It is so easy these days to learn how to do things if you have a few basic tools and the necessary materials. The internet provides plans for just about anything you would want to make. Still, you will need skill and experience.
This year at Clear Spring School our music teacher wants to focus on percussion using instruments that the kids have made themselves. At the high school level, since we made guitars last year, we will be making Cajones. A cajon is a drum like instrument that you sit on as you play and they've become popular among folk musicians. You can add various components to the inside to increase their resonance or vibration.

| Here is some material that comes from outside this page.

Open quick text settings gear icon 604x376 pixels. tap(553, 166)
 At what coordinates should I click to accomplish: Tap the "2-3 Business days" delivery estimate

In association with this project we are going to take the high school students to the Walton Arts Center to see an exhibit of Ed Stilley's guitars and fiddles. Stilley used various experimental resonating devices inside his instruments, as you can see in the x-ray photograph shown above. On Monday, and as we are waiting for the materials to arrive, we will conduct an experimental sound lab. It may be relatively easy to make things with all the instructions available and if you have material and the necessary tools. But where do the ideas come from? Have you ever seen or imagined a guitar made like the one above? An article in National Geographic this month explores the necessity of explorers being wrong, and without taking the risk of being wrong, how can any new thing be discovered? Schools should be more about experimentation than about learning right answers.
Make, fix and create...
Just as an aside, the word cajon in Spanish means crate or box, and the original favorite was the crate that salted cod was packed in. Claves were the wooden pegs used to hold ship's planks in place. And now you know the origin of those instruments which originated in the shipyards of Havana.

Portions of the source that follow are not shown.